▸ **EXERCISE DATA**
···

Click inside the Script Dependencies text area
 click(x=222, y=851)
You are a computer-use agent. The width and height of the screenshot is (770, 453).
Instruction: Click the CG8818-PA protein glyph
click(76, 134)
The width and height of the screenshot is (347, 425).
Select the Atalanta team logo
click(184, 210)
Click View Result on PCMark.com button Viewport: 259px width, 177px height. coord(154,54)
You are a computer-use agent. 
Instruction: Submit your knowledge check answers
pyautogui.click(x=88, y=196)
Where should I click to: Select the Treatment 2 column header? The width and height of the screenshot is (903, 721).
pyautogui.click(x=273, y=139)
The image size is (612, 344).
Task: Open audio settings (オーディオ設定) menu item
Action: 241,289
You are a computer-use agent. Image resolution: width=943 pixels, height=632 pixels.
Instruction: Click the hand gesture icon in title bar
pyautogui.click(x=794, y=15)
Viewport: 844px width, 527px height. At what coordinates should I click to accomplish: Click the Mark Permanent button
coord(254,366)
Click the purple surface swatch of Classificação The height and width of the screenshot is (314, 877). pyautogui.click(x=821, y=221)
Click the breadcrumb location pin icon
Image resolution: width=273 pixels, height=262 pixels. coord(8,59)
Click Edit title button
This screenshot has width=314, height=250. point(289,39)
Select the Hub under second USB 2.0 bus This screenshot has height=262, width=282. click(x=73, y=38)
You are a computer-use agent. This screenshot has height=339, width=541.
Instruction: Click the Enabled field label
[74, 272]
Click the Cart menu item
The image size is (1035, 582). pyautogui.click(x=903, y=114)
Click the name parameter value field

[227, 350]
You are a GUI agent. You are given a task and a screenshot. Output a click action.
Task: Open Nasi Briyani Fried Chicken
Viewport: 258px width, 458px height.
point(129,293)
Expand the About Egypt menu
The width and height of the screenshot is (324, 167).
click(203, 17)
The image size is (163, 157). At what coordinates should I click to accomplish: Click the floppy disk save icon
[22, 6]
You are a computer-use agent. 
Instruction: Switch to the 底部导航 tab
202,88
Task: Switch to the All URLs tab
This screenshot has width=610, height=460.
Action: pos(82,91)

···

▸ **TRY IT**
Look through the entries above and find each line where the word "computer" occurs; copy those lines.

▸ **OUTPUT FOR THIS TASK**
You are a computer-use agent. The width and height of the screenshot is (770, 453).
You are a computer-use agent. 
You are a computer-use agent. Image resolution: width=943 pixels, height=632 pixels.
You are a computer-use agent. This screenshot has height=339, width=541.
You are a computer-use agent. 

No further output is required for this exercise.